「おかえり~、楽しかった~?」

 『たかいたかい』からの帰還を出迎えてくれるホエル。その周囲では、アランの幻影が次々と霧散していくところだった。さてと。

「こいつをどうしたもんかな」

 俺の腕の中では、ヨボヨボのネコがぐるぐると目を回していた。


***


「これ老猫虐待じゃろ」

 目を覚ましたアランの第一声がそれだった。いま、伝説の剣神は、俺たちの目の前で正座させられている。

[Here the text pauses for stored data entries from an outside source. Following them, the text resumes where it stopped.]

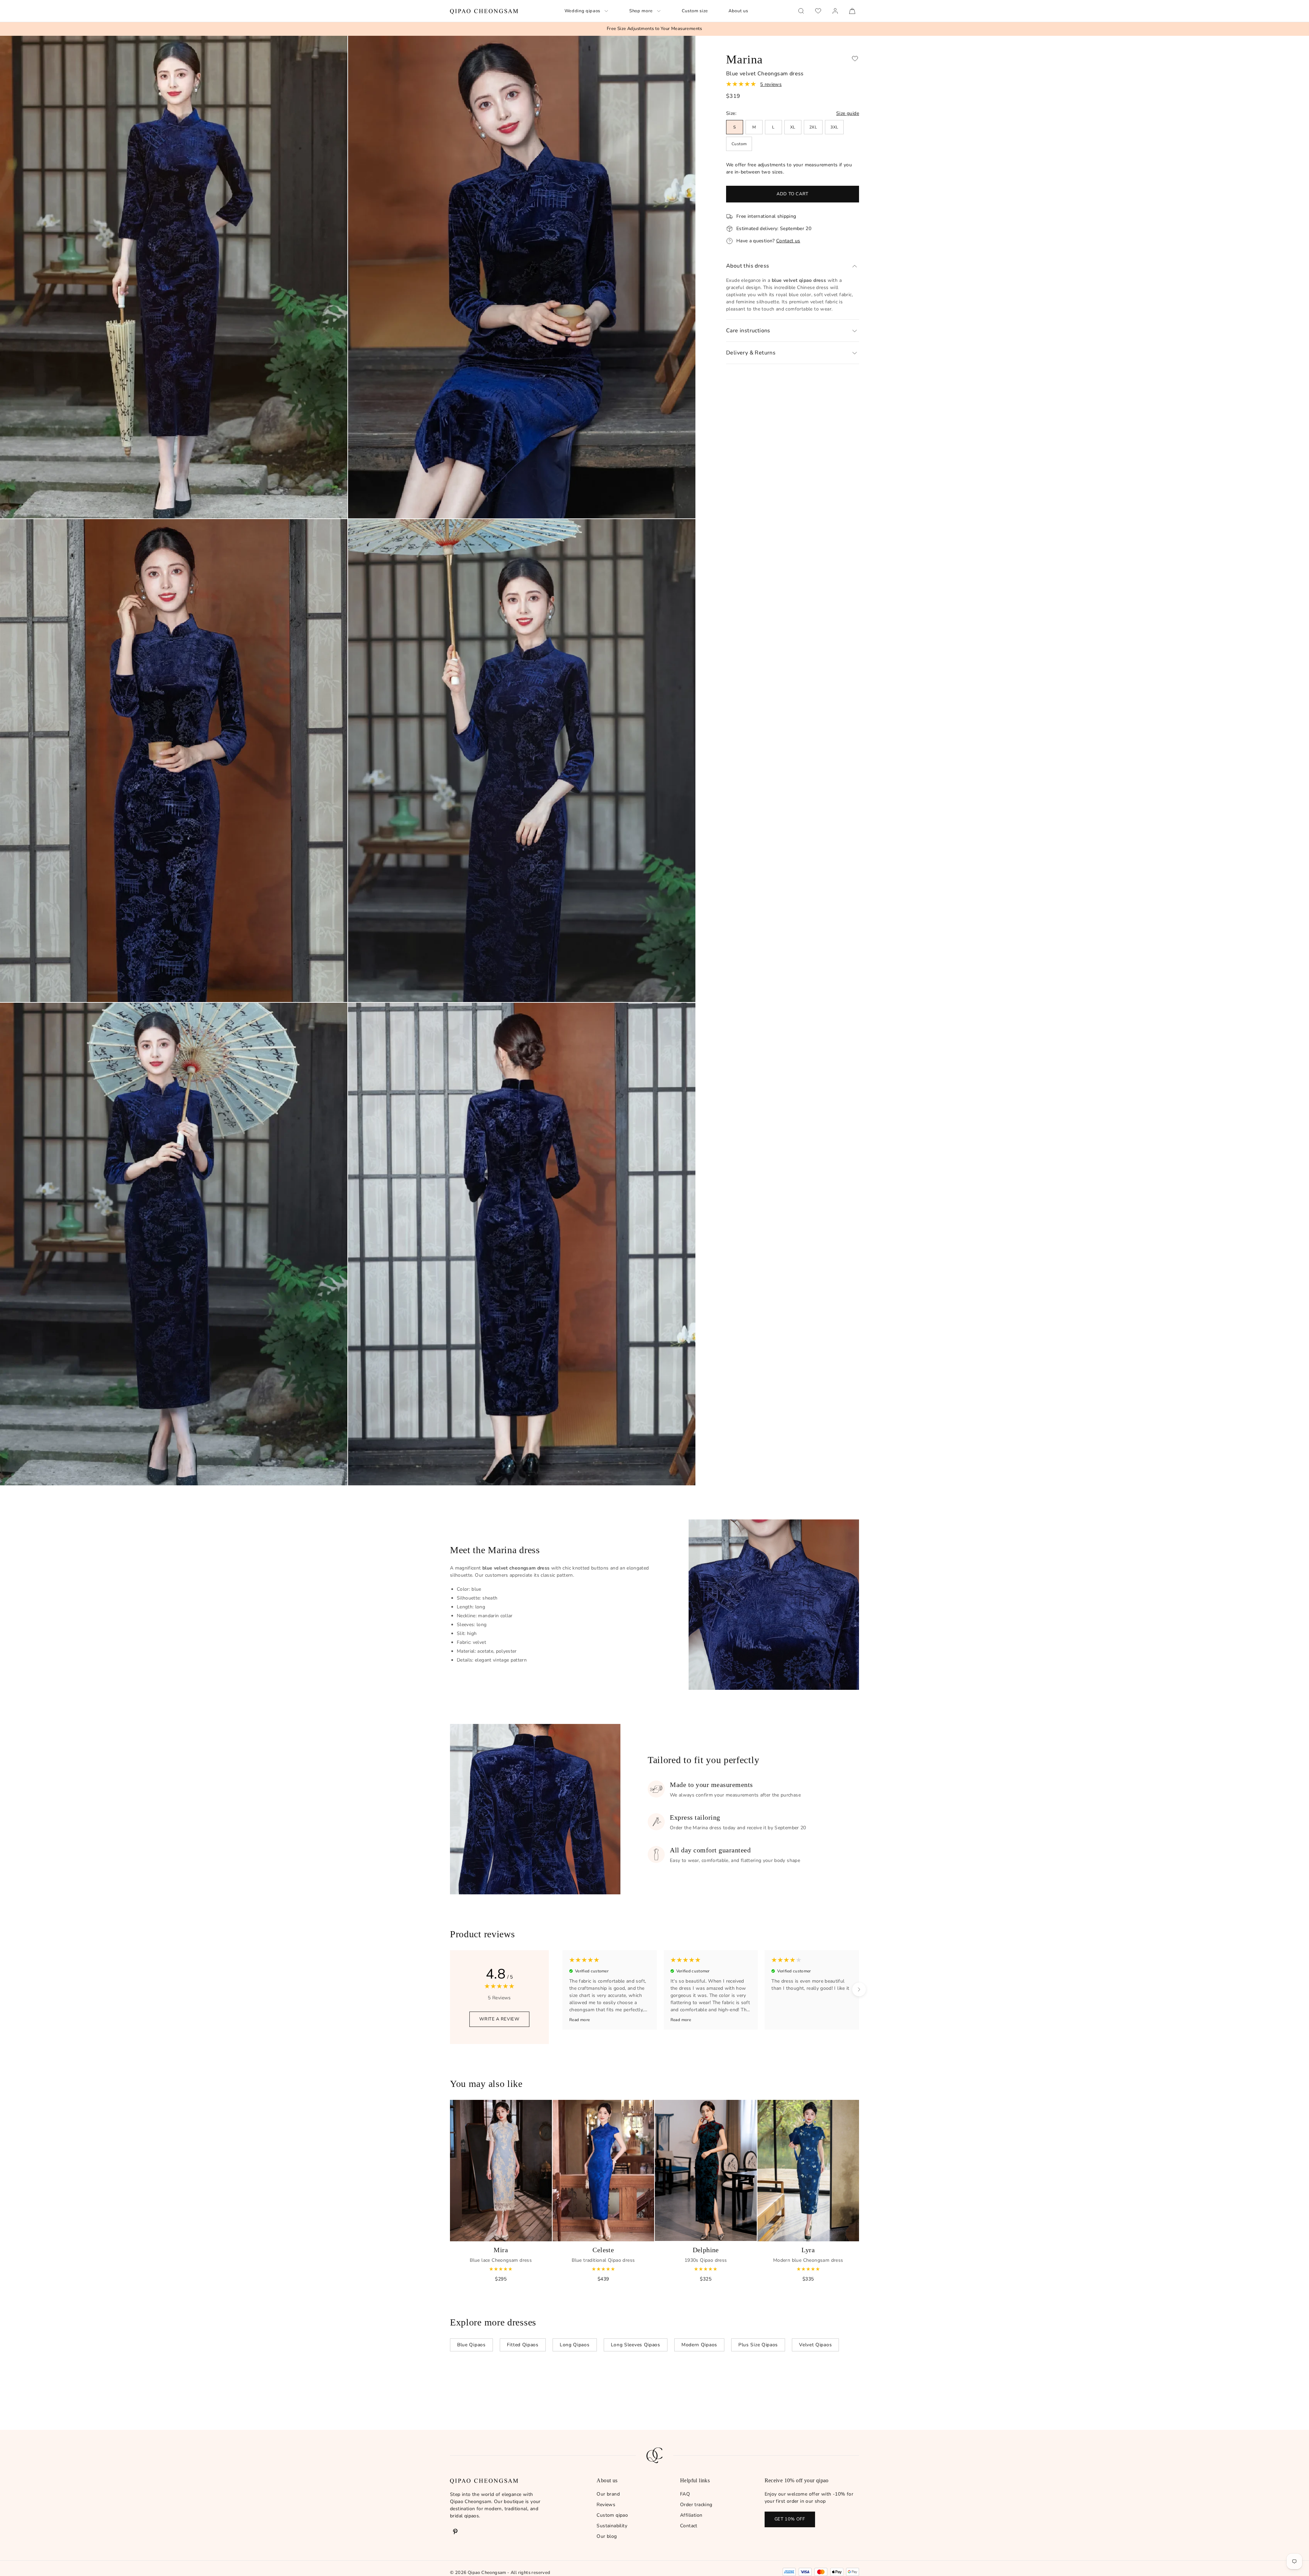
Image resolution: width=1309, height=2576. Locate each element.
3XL (834, 127)
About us (738, 11)
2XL (813, 127)
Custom (739, 144)
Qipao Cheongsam (487, 2573)
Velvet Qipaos (815, 2345)
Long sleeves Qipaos (635, 2345)
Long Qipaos (575, 2345)
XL (793, 127)
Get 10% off (789, 2519)
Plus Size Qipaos (758, 2345)
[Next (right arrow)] (859, 1989)
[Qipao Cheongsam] (484, 11)
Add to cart (793, 194)
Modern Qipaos (699, 2345)
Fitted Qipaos (523, 2345)
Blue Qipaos (471, 2345)
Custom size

「おやおや、その理屈でいくと私も君と同じ老人ということになるのだが。いましがた若人たちと一緒くたに、随分といじめられた気がしなくもない。よもや無邪気ないたずらで済むとは思っていないだろうね」

 腕を組んだヴァージニアが、にこにこと笑顔を浮かべながらアランを見おろす。顔は笑っているように見えるが、半端なく怒っていらっしゃる。

「わし悪くニャいもん。〈魔石〉に悪さしようとした、おぬしらの落ち度じゃもん」

「久々の再会で私もこういう詰め方はしたくないのだがね。君は一団の中に私やシュリがいることを把握した上で傍観を決め込んでいたわけだ。その時点で、君がいま言った理屈は破綻している。よもや最初の幻影があっけなく倒されたからムキになった、とは言うまいね」

 アランはバツが悪そうに、黙って目をそらした。図星だったらしい。しかしこれがあの『剣神』か。伝説の英雄というより、まるで先生に怒られる悪ガキだ。まあ、お茶目とか無邪気といった次元は、軽く超えていたが。

「それぐらいでいいじゃない。ねっ? 誰も大怪我はしなかったんだし」

 ヴァージニアが手に《サンダー》をまとわせたところで、リュカがたまらず制止に入る。割とリアルに死を覚悟したけどね、俺は。まあ俺からのぶんは、【界面爆轟】でチャラということにしておこう。

「じいちゃん……ほんとにじいちゃんニャのか⁉」

「ニャんじゃシュリ。おぬし、もうわしの顔を忘れよったか」

「じいちゃああああああん‼」

 アランに泣きつくシュリを見て、ヴァージニアも怒る気力が失せたのか。大きなため息を吐いて、やれやれと腰に手を当てた。